The men drive into the mountains with two canoes. At a gas station in a mountain hamlet, Drew gets out his guitar and plays a duet with Lonnie, a banjo-playing, mentally deficient, inbred albino boy who is apparently a musical savant. After arranging with some local mechanics, the rough and forbidding Griner brothers, to drive the foursome's cars down to the fictitious town of Aintry, where the canoe voyage will end two days later, the men put into the river and begin their journey. After they shoot some initial rapids and the evening approaches, Ed reflects on the isolation into which the group has now voyaged.

The following morning, Ed awakes early and goes hunting with his bow and arrow. Sighting a deer, he shoots but misses because he loses his nerve at the last moment. Lewis is disappointed and Ed grows irritated at his survivalist mentality. After breaking camp, Ed and Bobby set out in one canoe slightly ahead of Lewis and Drew. After spending a night in the camp, Bobby has changed his mind about the outing and is chafing at Lewis' directions, so Ed takes him as a canoe partner to keep the two apart.

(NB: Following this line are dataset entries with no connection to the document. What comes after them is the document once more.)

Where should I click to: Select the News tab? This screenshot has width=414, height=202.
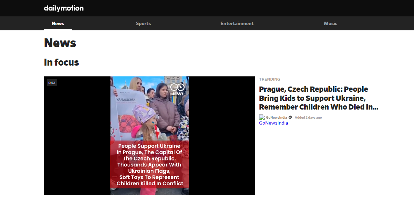[x=58, y=23]
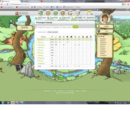Click the Plus gold button
130x123 pixels.
pyautogui.click(x=89, y=11)
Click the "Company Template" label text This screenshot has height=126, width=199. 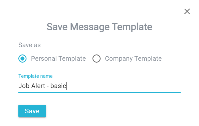click(x=133, y=59)
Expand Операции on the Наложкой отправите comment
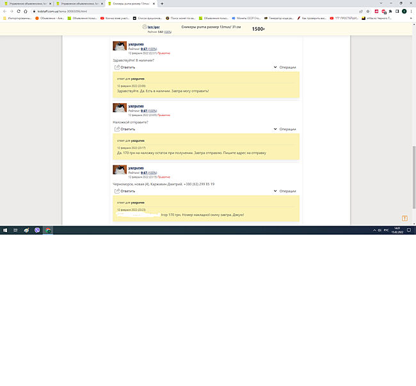Screen dimensions: 416x386 (285, 129)

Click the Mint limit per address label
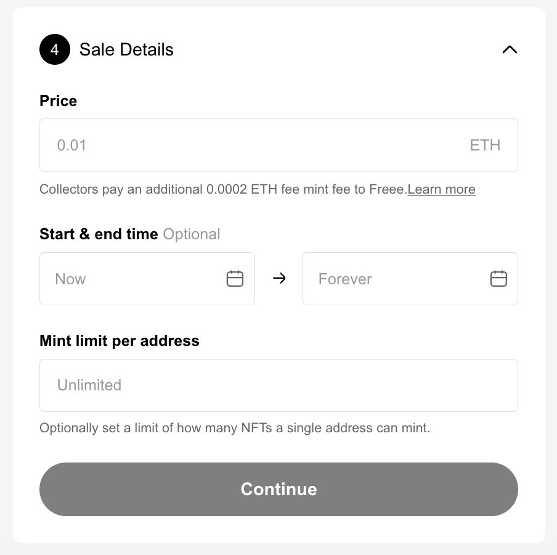tap(120, 341)
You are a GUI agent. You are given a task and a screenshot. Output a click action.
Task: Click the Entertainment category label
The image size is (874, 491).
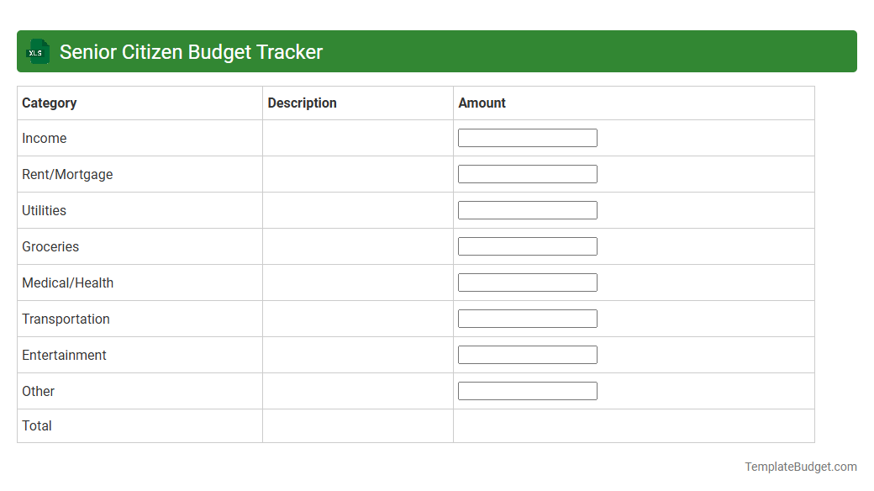click(x=64, y=355)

Later in the day, two mountain men, one of them toothless and carrying a shotgun, step out of the woods and accost Ed and Bobby. The men force them into the woods, tie Ed to a tree and cut him with his own knife; then, in the book's most infamous scene, one mountain man sodomizes Bobby. During this violation, the Toothless Man is still holding Ed hostage at gunpoint. Next, the men untie Ed, and the other mountain man, handing his partner the shotgun, prepares to force Ed to perform oral sex on him. At the moment of the shotgun transfer, Lewis, hidden in the woods, shoots Bobby's assailant with an arrow. Ed wrestles the gun from the other man, who runs into the woods, and watches as the wounded hillbilly dies.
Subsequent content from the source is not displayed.